[Your objective]
Here are some entries. Print them exactly as they are.

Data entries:
Segment Open
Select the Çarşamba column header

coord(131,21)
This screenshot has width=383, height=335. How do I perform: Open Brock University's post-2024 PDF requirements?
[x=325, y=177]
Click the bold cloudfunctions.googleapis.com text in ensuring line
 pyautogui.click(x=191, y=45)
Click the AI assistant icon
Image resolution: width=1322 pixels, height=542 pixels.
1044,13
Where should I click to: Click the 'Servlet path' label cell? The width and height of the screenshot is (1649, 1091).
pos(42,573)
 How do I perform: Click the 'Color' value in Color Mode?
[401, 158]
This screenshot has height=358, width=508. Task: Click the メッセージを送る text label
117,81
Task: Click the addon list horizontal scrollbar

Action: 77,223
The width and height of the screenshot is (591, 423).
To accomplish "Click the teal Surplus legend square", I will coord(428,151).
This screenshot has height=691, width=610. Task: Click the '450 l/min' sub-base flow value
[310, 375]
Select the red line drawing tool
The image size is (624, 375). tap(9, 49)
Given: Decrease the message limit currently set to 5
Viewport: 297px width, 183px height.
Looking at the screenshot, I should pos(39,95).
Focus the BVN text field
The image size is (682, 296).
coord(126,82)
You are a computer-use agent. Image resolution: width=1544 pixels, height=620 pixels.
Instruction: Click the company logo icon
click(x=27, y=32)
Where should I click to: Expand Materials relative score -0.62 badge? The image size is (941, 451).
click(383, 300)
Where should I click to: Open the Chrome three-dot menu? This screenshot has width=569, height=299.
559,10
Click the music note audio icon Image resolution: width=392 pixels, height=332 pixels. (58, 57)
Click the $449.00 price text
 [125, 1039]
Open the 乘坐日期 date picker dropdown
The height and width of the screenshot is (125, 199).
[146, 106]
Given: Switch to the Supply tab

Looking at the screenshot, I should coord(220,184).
Segment Closed
[Result for this task]
Select the Çarşamba column header

coord(131,21)
This screenshot has width=383, height=335. How do I perform: Open Brock University's post-2024 PDF requirements?
[x=325, y=177]
Click the bold cloudfunctions.googleapis.com text in ensuring line
 pyautogui.click(x=191, y=45)
Click the AI assistant icon
Image resolution: width=1322 pixels, height=542 pixels.
1044,13
Where should I click to: Click the 'Servlet path' label cell? The width and height of the screenshot is (1649, 1091).
pos(42,573)
 How do I perform: Click the 'Color' value in Color Mode?
[401, 158]
This screenshot has height=358, width=508. Task: Click the メッセージを送る text label
117,81
Task: Click the addon list horizontal scrollbar

Action: 77,223
The width and height of the screenshot is (591, 423).
To accomplish "Click the teal Surplus legend square", I will coord(428,151).
This screenshot has height=691, width=610. Task: Click the '450 l/min' sub-base flow value
[310, 375]
Select the red line drawing tool
The image size is (624, 375). tap(9, 49)
Given: Decrease the message limit currently set to 5
Viewport: 297px width, 183px height.
Looking at the screenshot, I should pos(39,95).
Focus the BVN text field
The image size is (682, 296).
coord(126,82)
You are a computer-use agent. Image resolution: width=1544 pixels, height=620 pixels.
Instruction: Click the company logo icon
click(x=27, y=32)
Where should I click to: Expand Materials relative score -0.62 badge? The image size is (941, 451).
click(383, 300)
Where should I click to: Open the Chrome three-dot menu? This screenshot has width=569, height=299.
559,10
Click the music note audio icon Image resolution: width=392 pixels, height=332 pixels. (58, 57)
Click the $449.00 price text
 [125, 1039]
Open the 乘坐日期 date picker dropdown
The height and width of the screenshot is (125, 199).
[146, 106]
Given: Switch to the Supply tab

Looking at the screenshot, I should coord(220,184).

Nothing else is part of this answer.